(Data extracted from a collection)
==================================================

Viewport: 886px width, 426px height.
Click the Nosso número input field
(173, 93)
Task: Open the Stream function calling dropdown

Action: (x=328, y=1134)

==================================================

**WORK TO BE COMPLETED**
Copy the records above exactly as they appear.

**RESPONSE TO THIS TASK**
Viewport: 886px width, 426px height.
Click the Nosso número input field
(173, 93)
Task: Open the Stream function calling dropdown

Action: (x=328, y=1134)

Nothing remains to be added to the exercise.